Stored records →
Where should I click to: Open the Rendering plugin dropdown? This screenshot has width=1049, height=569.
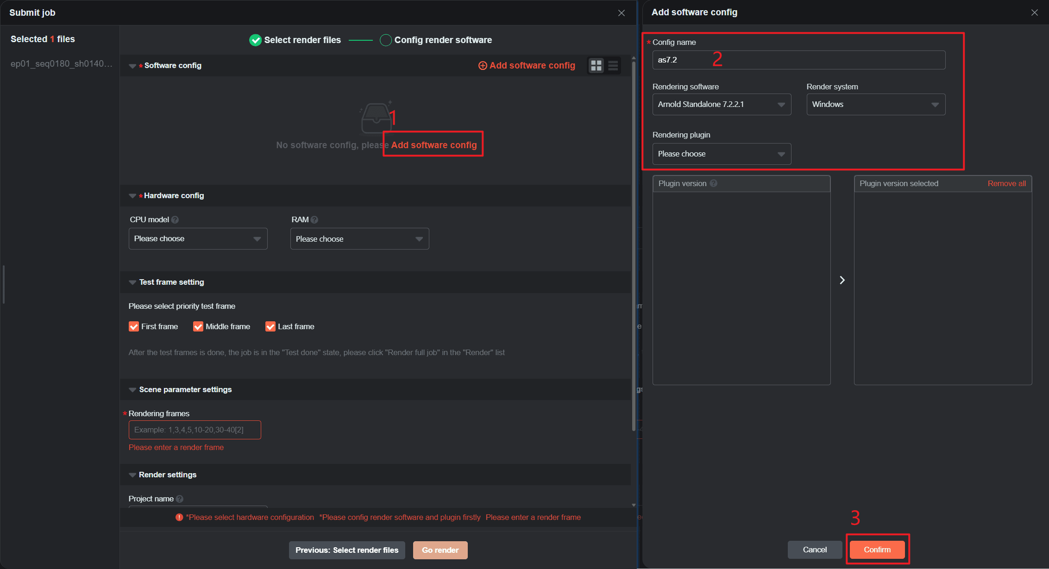pos(721,154)
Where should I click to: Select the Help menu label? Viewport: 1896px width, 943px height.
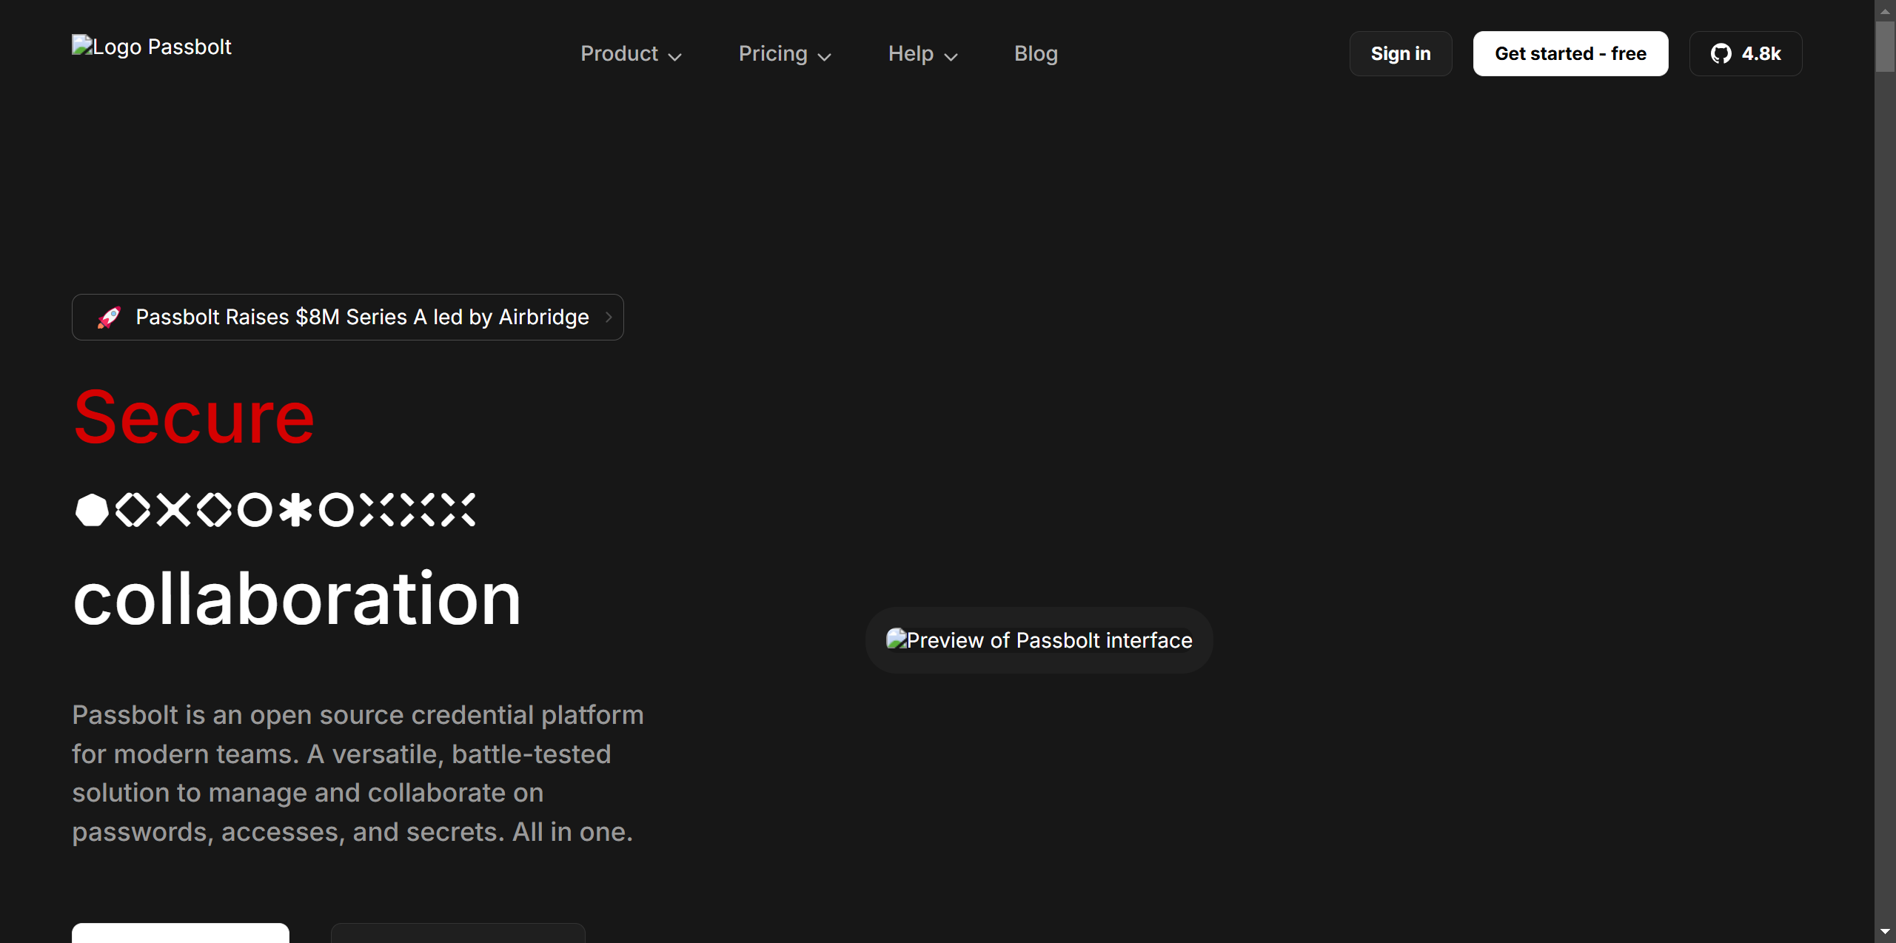910,53
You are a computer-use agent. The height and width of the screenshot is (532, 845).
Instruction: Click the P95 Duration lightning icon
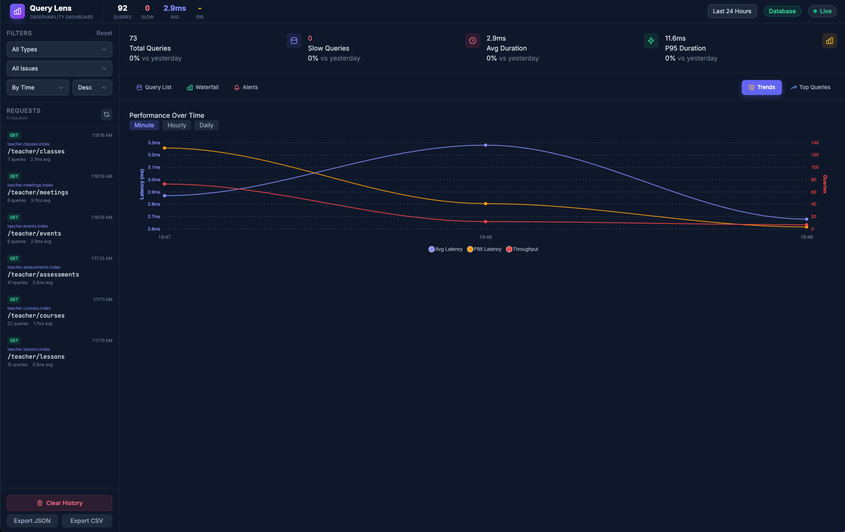point(651,41)
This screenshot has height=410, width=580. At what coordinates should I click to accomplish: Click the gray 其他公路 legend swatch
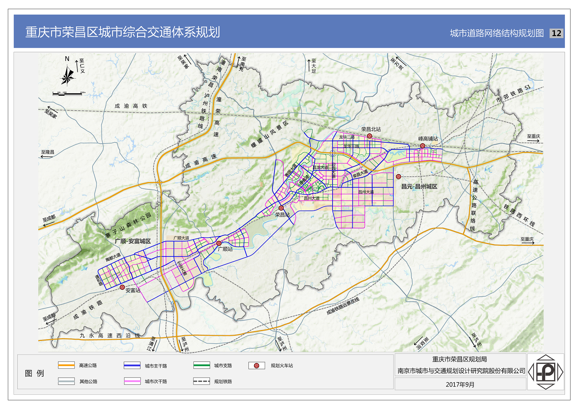(x=66, y=381)
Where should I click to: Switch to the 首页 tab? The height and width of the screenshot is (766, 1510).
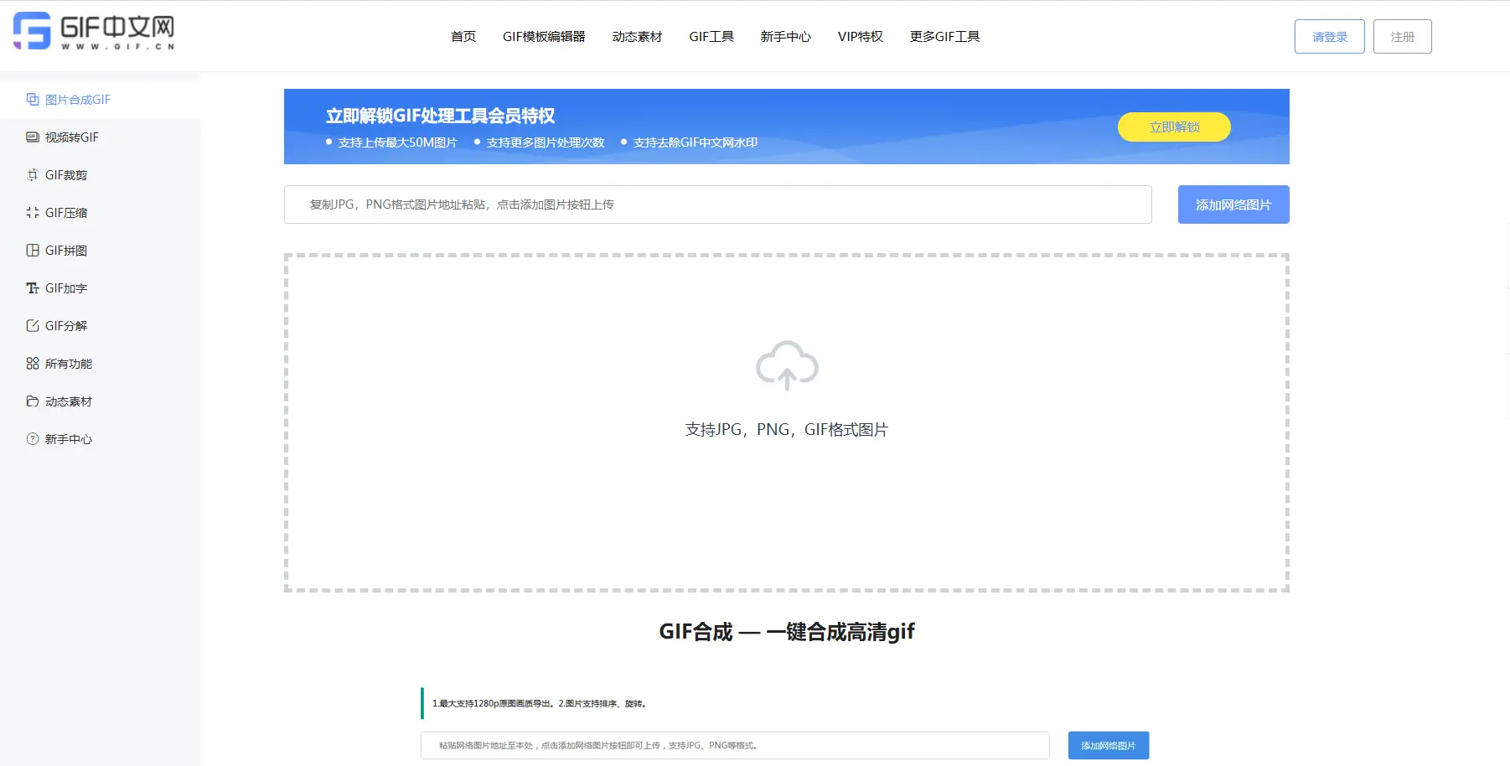pos(463,36)
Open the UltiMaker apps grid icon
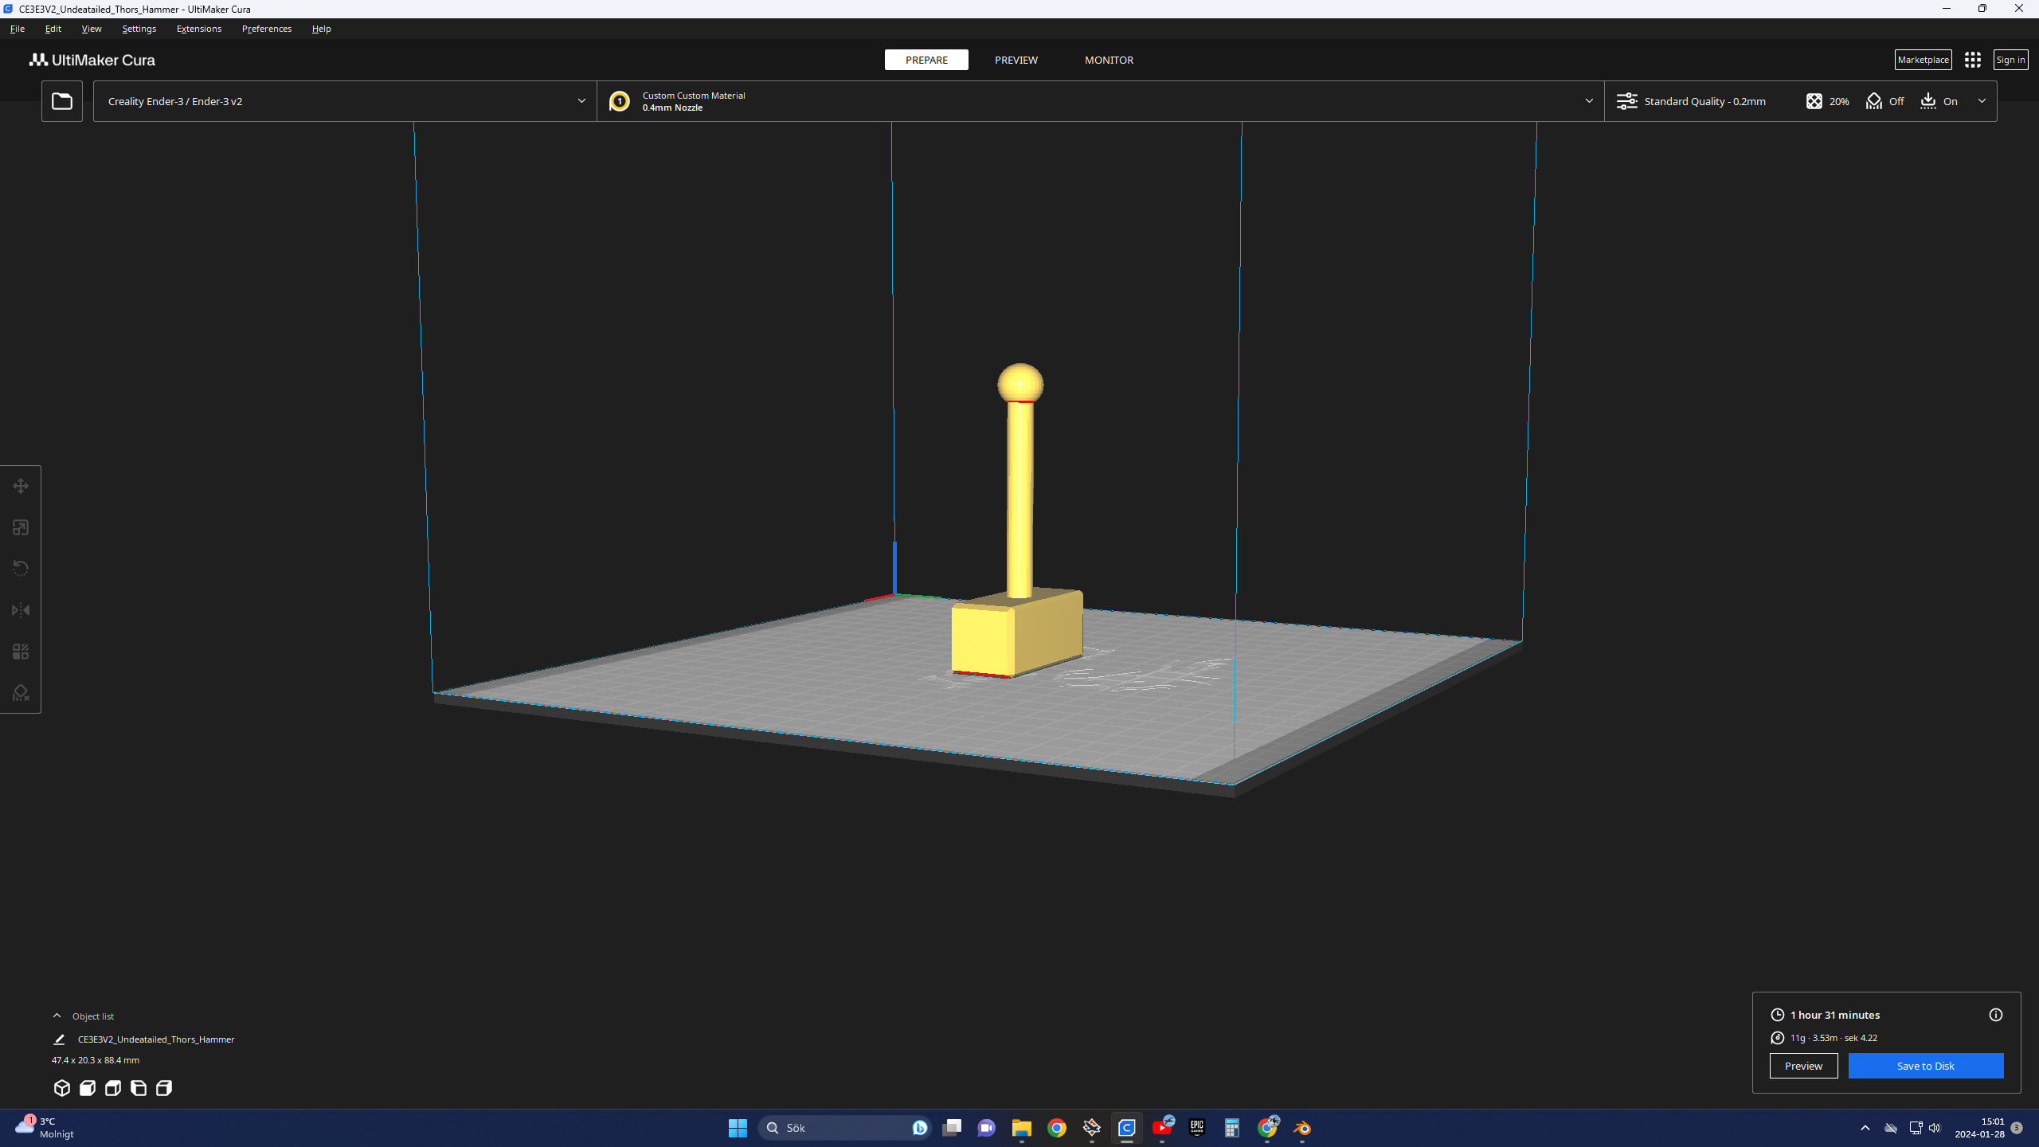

PROBLEM TO WORK ON →
Each record should be written out exactly, and each image should be omitted.

YOUR RESPONSE →
Where should I click to: Open the Rendering plugin dropdown? This screenshot has width=1049, height=569.
pos(721,154)
Where should I click to: Select the Help menu label? Viewport: 1896px width, 943px height.
910,53
You are a computer-use agent. The height and width of the screenshot is (532, 845).
Instruction: Click the P95 Duration lightning icon
point(651,41)
This screenshot has height=410, width=580. At what coordinates should I click to accomplish: Click the gray 其他公路 legend swatch
(x=66, y=381)
Where should I click to: Switch to the 首页 tab? The height and width of the screenshot is (766, 1510).
pos(463,36)
Open the UltiMaker apps grid icon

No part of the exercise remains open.